Voorlopig is het nog niet zover, want de ontwikkeling is nog in volle gang. Stijn Kroonen, specialist mesttoediening bij John Deere, zegt dat de techniek op zijn vroegst in 2016 op de markt komt. De ijking van de sensor is een forse klus: dat moet voor elke mestsoort apart gebeuren. John Deere werkt daarvoor samen met in mestonderzoek gespecialiseerde laboratoria.
Consument
Intussen kijken consumenten worden steeds kritischer naar de landbouw, ondanks de positieve pr van een tv-programma als ”Boer zoekt vrouw”, dat voor het eerst met een eigen stand op de beurs aanwezig is. „Burgers kijken over onze schouder mee wat er op de boerderij gebeurt”, zegt Jan Bouwman, juryvoorzitter van de door vakblad Boerderij uitgeschreven wedstrijd ”Beste gewasbeschermer van het jaar” – bij de vorige editie nog minder eufemistisch aangeduid als ”Beste landbouwspuiter”. Daarom heeft de jury de relatie met omwonenden zwaar laten meewegen. Akkerbouwer en loonwerker Pieter van Kempen uit Nieuwe-Tonge gaat met zijn buren in gesprek en pakte de titel.

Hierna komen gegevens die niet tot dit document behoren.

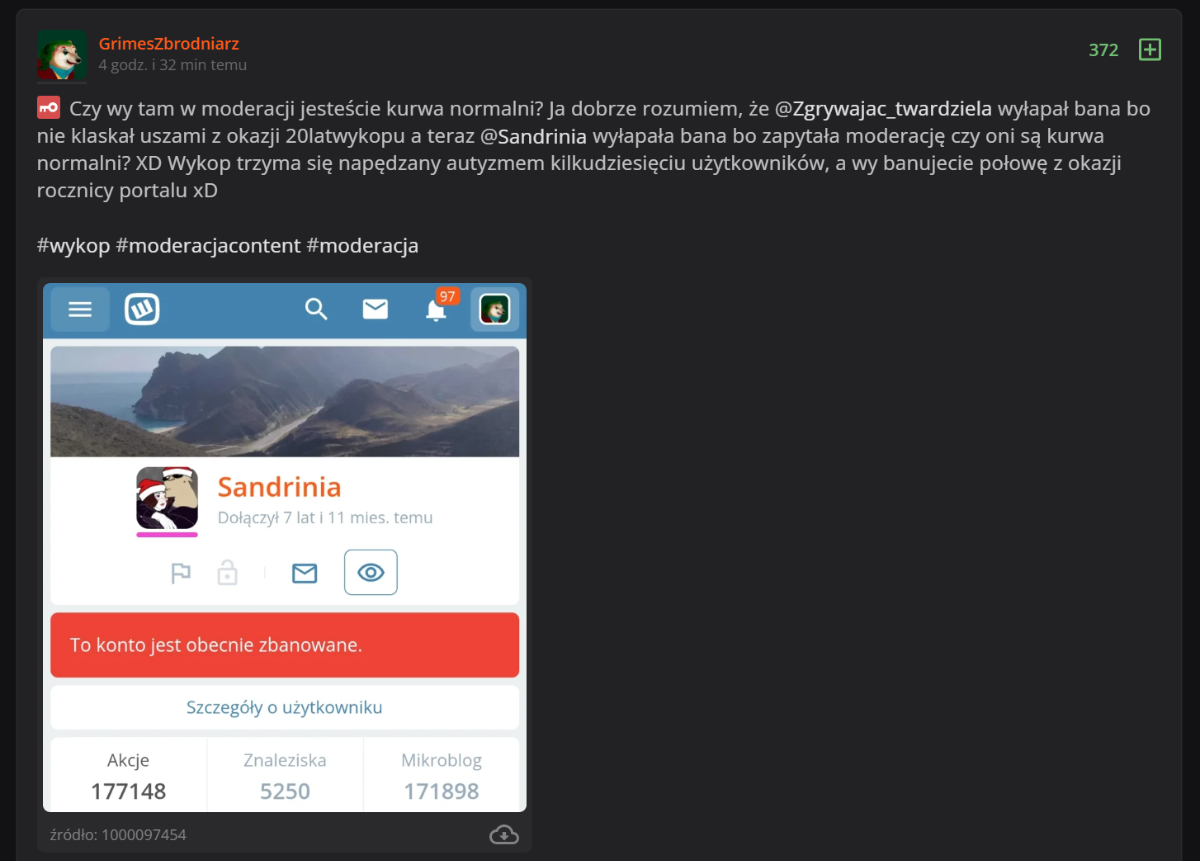Open notifications bell showing 97
This screenshot has height=861, width=1200.
436,309
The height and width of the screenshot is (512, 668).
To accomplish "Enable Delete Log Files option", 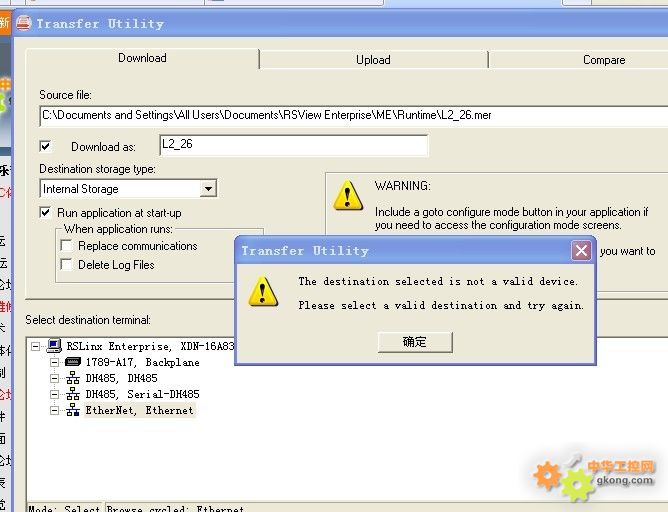I will tap(67, 265).
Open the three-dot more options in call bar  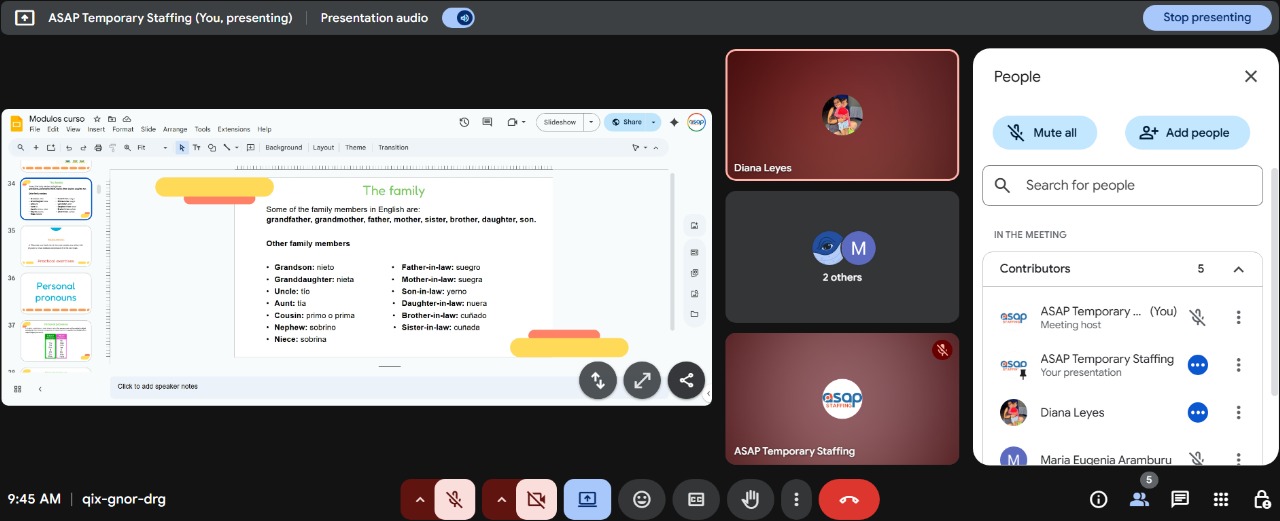(796, 499)
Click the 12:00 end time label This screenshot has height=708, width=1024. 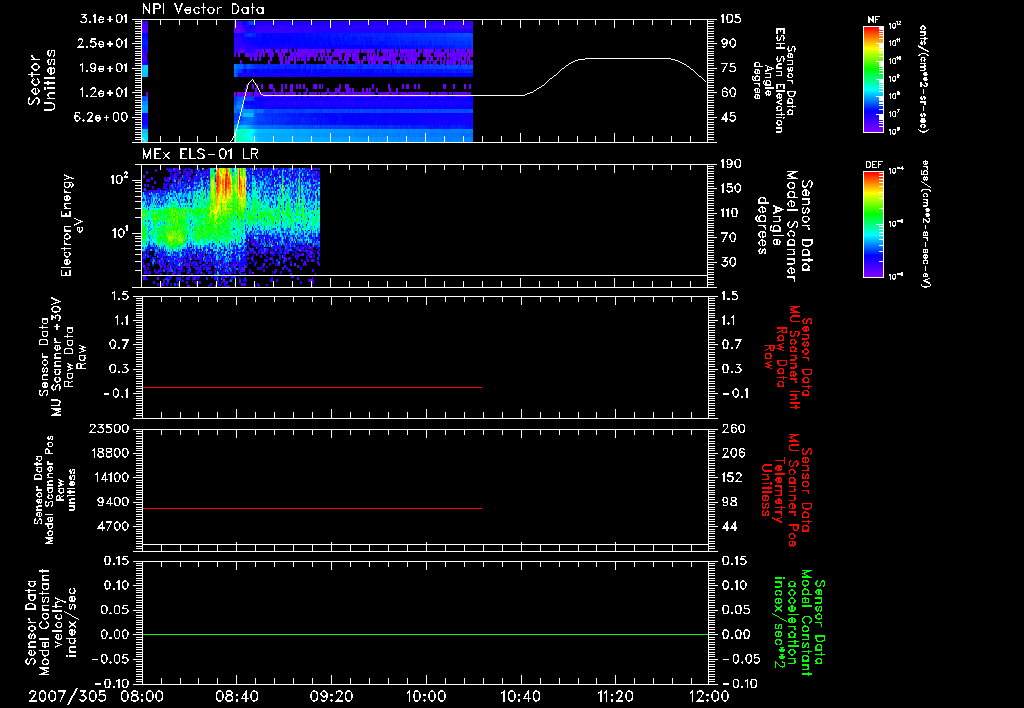709,696
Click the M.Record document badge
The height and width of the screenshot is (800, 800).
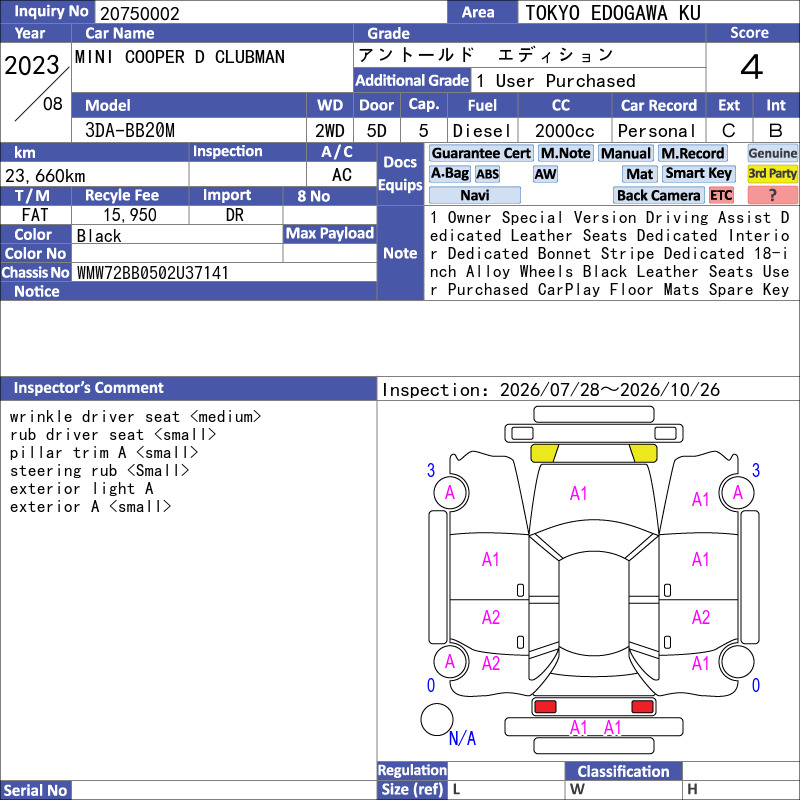pyautogui.click(x=692, y=153)
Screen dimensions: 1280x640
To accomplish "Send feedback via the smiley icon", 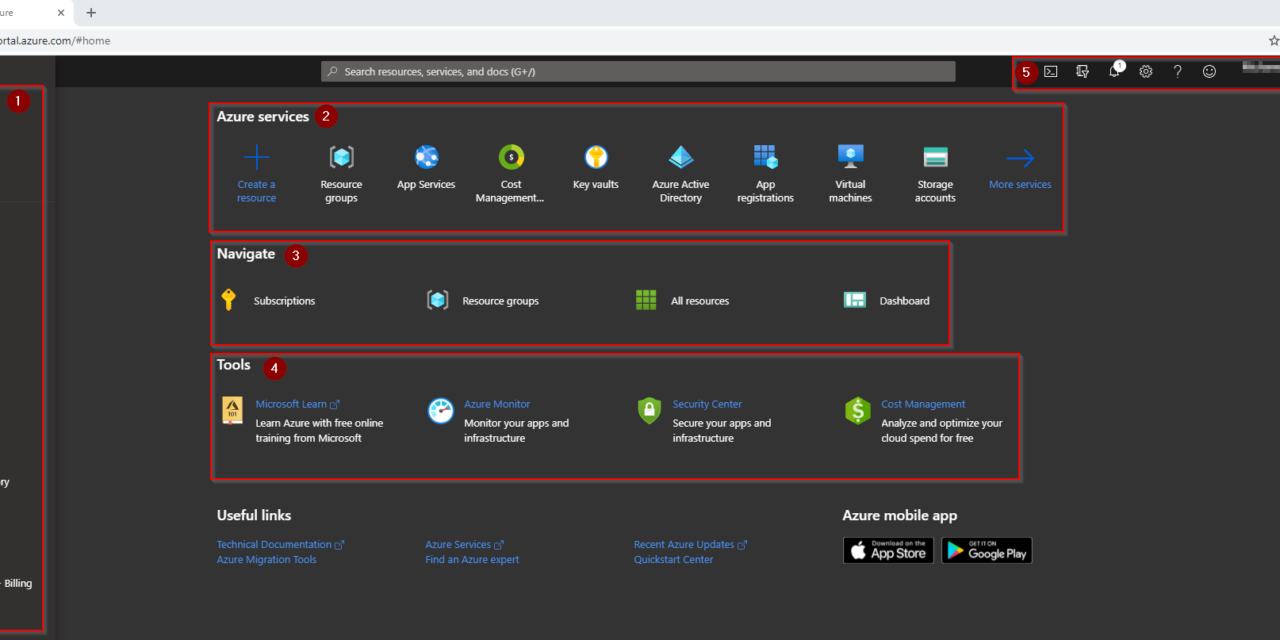I will pyautogui.click(x=1209, y=72).

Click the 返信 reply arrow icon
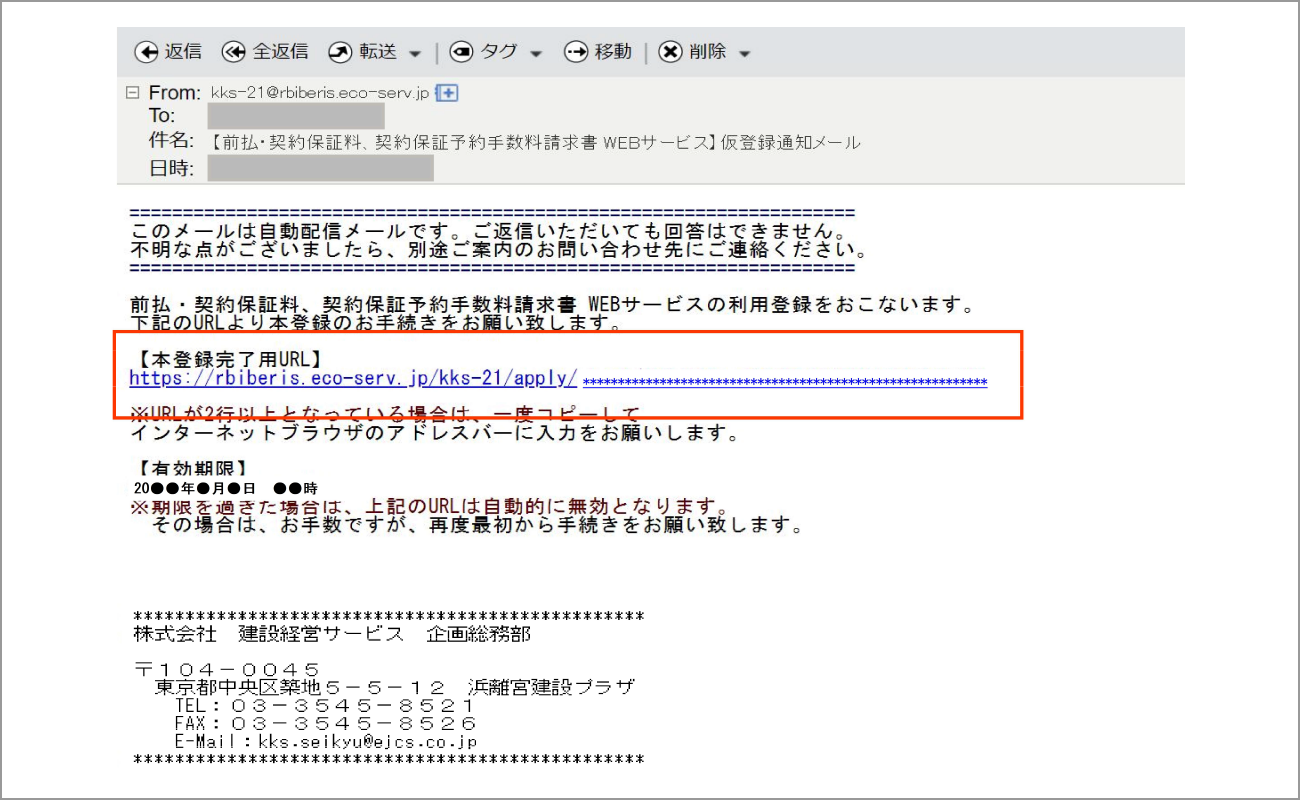pyautogui.click(x=146, y=52)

Volgens Boerderijhoofdredacteur Geert Hekkert zijn chemische „gewasbeschermingsmiddelen” voor Nederlandse akkerbouwers voorlopig onmisbaar „om misoogsten te voorkomen en te kunnen voldoen aan de steeds hogere kwaliteiteisen aan hun producten.” De maatschappelijke druk op het gebruik van landbouwgif is echter groot. Al dan niet terecht wordt er verband gelegd met bijensterfte, de gezondheid van omwonenden en de kwaliteit van oppervlaktewater, stelt Hekkert. „Iedereen die met gewasbeschermingsmiddelen werkt, moet daarom zijn best doen om het gebruik ervan zo veel mogelijk te verminderen.”
Fedecom-directeur Heerink is het daarmee eens. Tegelijk is hij positief gestemd over de toekomst van de Nederlandse landbouw. „We worden weleens de proeftuin van de wereld genoemd. Terecht. Dankzij de clustering van producenten, machinebouwers en kennisinstituten is onze landbouw bij uitstek in staat om nieuwe ontwikkelingen snel in de praktijk toe te passen.”
Dat laatste gebeurt in Biddinghuizen dit jaar ook letterlijk. Voor het eerst biedt ATH ruimte voor demonstraties van machines onder praktijkomstandigheden. Op een aan het beursterrein grenzende landbouwkavel van 40 hectare, die speciaal voor dit doel is aangekocht, zijn twee keer per dag spuitmachines, bietenrooiers en grondbewerkingsmachines aan het werk. „Onze eigen speeltuin“, grapte beursmanager Willem Bierema bij de aftrap van de beurs.